Compute closeness centrality measuring how close a node is to all others
SELECT * FROM graph_closeness(table_name)
Closeness centrality measures how near a node is to all other nodes in the graph by computing the reciprocal of the average shortest-path distance. Nodes with high closeness can reach every other node in fewer hops or with lower total weight, making them ideal candidates for facility placement, information dissemination origins, or efficient relay points in communication networks. The function loads edge data from a registered Delta table into a Compressed Sparse Row (CSR) representation. For each node, a single-source shortest-path computation (BFS for unweighted, Dijkstra for weighted) determines the distances to all other reachable nodes. The closeness score is then the inverse of the mean distance. In disconnected graphs, only the reachable portion of the graph contributes to the score; isolated nodes receive a closeness of 0.0. The time complexity is O(V * (V + E)) for unweighted graphs and O(V * (E + V log V)) for weighted graphs, where V is the vertex count and E is the edge count. Like betweenness centrality, this requires an all-pairs computation and can be expensive on large graphs. For graphs exceeding 50,000 nodes, consider restricting the computation to a subgraph or using PageRank as a less costly proxy for centrality. GPU acceleration is not currently available for closeness centrality. All computation runs on the CPU. The graph cache (256 MB default budget, LRU eviction, 10-minute idle timeout) retains the CSR topology between calls, so repeated closeness queries on the same table reuse the cached graph structure without reloading from the Delta table.
| Name | Type | Description |
|---|---|---|
table_name | Specify the name of the registered Delta table containing edge data. The table must include source and target columns (auto-detected as src/source/src_id and dst/target/dst_id).

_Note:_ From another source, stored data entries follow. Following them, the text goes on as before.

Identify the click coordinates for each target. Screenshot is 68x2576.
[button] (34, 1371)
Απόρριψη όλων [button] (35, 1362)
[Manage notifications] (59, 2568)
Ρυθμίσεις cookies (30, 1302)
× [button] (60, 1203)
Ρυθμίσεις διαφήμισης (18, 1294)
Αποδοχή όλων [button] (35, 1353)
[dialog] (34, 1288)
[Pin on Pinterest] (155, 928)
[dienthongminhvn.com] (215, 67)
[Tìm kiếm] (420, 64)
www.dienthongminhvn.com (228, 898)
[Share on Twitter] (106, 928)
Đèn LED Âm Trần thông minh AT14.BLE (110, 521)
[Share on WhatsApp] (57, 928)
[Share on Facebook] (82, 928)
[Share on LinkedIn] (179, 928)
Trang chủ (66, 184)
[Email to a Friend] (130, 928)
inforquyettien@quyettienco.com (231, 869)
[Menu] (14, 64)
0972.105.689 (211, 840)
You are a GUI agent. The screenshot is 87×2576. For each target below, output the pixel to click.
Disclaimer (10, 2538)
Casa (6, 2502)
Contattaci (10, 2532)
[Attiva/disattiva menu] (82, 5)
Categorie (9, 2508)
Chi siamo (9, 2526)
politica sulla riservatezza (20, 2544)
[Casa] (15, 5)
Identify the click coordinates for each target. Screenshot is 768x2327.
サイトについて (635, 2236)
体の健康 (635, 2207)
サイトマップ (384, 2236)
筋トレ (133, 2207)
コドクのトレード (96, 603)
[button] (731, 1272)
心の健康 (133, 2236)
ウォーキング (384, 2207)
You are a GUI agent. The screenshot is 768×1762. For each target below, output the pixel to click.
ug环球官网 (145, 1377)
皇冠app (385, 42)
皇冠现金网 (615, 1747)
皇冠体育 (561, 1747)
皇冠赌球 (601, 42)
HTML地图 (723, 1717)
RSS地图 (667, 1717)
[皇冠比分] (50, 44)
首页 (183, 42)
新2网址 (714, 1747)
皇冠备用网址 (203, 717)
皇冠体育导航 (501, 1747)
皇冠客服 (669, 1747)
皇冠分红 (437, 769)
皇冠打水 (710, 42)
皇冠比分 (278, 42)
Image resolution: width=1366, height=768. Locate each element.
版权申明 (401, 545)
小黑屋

An optional weight column is used for weighted distance computation if present. |
CREATE TABLE city_routes AS
SELECT * FROM VALUES
(1, 2, 10.0),
(1, 3, 15.0),
(2, 3, 5.0),
(2, 4, 20.0),
(3, 4, 8.0),
(4, 5, 12.0)
AS t(src, dst, weight);
SELECT * FROM graph_closeness('city_routes');
SELECT node_id, score
FROM graph_closeness('city_routes')
ORDER BY score DESC
LIMIT 1;
SELECT
c.node_id,
c.score AS closeness,
b.score AS betweenness
FROM graph_closeness('city_routes') c
JOIN graph_betweenness('city_routes') b
ON c.node_id = b.node_id
ORDER BY c.score DESC;
SELECT node_id, score, rank
FROM graph_closeness('city_routes')
WHERE score > (
SELECT AVG(score) FROM graph_closeness('city_routes')
)
ORDER BY score DESC;